A similar situation is happening at the Antler Motel across town. It is managed by Seth Snyder – an ambitious entrepreneur in his mid-20s. He has already opened up a carwash, laundromat and pet wash in town. Now he is focusing on fixing up additional rooms at the motel.
“I’ll show you one of the rooms where he’s getting some of the flooring down, and I’ll show this other one which has a brand new glass shower,” Snyder said as he grabbed an old-timey brass key.
Right now all 46 rooms are booked - mainly with temporary energy workers. Snyder is fixing up nine more to help meet the demand.
“So many people come in and are like, “Do you have a mini fridge in your room?”’ he said.
And they do. In fact, they have a full-size freezer.

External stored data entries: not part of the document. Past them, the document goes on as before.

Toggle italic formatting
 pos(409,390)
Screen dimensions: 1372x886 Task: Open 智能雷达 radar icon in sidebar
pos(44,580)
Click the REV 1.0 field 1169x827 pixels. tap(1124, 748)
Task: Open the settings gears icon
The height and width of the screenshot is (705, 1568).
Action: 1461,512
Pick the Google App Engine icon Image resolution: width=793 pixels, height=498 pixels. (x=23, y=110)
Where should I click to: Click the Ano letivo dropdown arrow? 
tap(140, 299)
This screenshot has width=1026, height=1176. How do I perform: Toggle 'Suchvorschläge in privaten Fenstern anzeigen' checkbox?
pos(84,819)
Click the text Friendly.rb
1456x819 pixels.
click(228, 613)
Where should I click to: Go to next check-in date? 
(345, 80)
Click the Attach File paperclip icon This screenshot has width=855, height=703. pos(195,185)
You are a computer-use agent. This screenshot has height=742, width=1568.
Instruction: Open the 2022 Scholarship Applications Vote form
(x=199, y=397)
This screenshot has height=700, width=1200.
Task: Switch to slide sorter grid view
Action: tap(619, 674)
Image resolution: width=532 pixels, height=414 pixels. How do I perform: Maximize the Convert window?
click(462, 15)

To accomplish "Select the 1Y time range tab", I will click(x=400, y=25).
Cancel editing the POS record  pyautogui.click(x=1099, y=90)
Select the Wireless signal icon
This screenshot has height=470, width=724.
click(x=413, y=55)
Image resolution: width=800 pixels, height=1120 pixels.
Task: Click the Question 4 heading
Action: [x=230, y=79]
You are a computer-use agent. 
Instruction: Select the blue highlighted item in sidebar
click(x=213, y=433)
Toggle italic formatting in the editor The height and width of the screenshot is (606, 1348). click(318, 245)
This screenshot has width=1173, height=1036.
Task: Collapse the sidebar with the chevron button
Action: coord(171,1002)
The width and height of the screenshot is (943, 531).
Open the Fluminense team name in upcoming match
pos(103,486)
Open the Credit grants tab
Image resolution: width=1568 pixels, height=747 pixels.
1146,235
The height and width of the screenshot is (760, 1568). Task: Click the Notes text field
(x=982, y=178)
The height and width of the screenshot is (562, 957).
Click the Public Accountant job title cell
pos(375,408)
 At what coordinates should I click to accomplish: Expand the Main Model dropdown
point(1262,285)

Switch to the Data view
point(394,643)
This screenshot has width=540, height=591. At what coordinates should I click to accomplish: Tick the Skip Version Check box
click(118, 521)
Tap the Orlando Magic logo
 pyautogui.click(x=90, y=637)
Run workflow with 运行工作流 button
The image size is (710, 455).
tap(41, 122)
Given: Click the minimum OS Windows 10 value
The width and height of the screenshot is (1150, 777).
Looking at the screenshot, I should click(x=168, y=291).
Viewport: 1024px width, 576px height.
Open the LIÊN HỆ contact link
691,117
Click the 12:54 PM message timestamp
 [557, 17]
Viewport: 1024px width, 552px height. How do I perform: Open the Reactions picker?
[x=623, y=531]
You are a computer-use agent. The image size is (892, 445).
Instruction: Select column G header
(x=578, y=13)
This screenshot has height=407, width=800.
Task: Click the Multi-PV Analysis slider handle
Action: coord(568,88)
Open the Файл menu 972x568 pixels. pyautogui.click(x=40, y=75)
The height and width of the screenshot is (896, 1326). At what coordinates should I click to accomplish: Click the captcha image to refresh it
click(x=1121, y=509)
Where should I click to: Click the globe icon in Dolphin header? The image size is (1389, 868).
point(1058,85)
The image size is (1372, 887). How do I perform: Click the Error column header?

Something people might need if it is their home away from home.
Snyder said he likely would have opened his businesses and renovated the motel no matter whether TerraPower came in or not.
“I'm young enough to fail, I can fail over and over again,” Snyder said. “I was taking a gamble.”
But, he said growth in the economy and attention on Kemmerer since the TerraPower announcement has definitely helped his businesses turn a profit. Now, he said without a doubt the additional nine rooms will be needed for the foreseeable future.
Snyder does treasure the idea of small town Wyoming, so he echoed a sentiment across town.
“I don't want to get a Walmart,” he said. “I don't want to become a big city. But we have to do something or we won't even have a city anymore.”
The nine rooms will be finished this year, but it is still a far cry from what is needed for the 1,600 temporary workers.
City and company planning
The city recognizes this. Brian Muir was brought on to help with Kemmerer’s transition. While some old apartments in town might be renovated, Muir said not everyone will find housing in Kemmerer.
“We have to be a little bit realistic about what we can and can't do in our planning,” Muir said. “It's probably going to still be a place where people will still commute here.”
He said right now, about 40 percent of industry workers commute to Kemmerer – sometimes driving as far as an hour and a half one-way.
“You've got to make sure that you don't build too much too fast just for the temporary workers,” Muir said, specifically referencing man camps that can have a not-so-great reputation.
Spreading the influx of workers to other nearby towns does not bother some in Kemmerer. They are excited about the security of the new industry, but like Snyder said, they do not want it to become a big city either.
TerraPower’s Jeff Navin said for the next year only about 100 workers will be in the area. The largest influx is still a few years off.
When that happens, Navin lightheartedly said, “Might be a little more difficult to get a hotel room in Kemmerer for the next few years than it was for the last few years.”
Navin said there is still a lot in flux with the planning. They were supposed to break ground on one of the facilities this spring, but are still waiting on the ‘ok’ from the U.S. Department of Energy (DOE).
“We are pushing DOE pretty hard to make sure we can break ground (this year) before the ground freezes out there,” he said.
Notably, both the company and the feds are sinking equal amounts of money into the project – likely amounting to about $1.9 billion each.
One other setback that could be more of an issue down the road is the fuel source for the plant. Currently, the company does not have one. It was supposed to come from Russia, but after the start of the war in Ukraine, TerraPower said they would source it domestically. Where and how this will happen has yet to be figured out. This has set the project back by two years. Navin said the delay actually decreased the number of workers needed to complete the project, as the deadline is not quite so tight.
But, for now, Kemmerer still feels quiet. Standing downtown one sees the new coffee shop, but also a lot of empty storefronts. One person is out and about, the birds are chirping and a car drives by every few minutes or so…
It is still small town Wyoming, even though it has been chosen for this first of its kind nuclear project.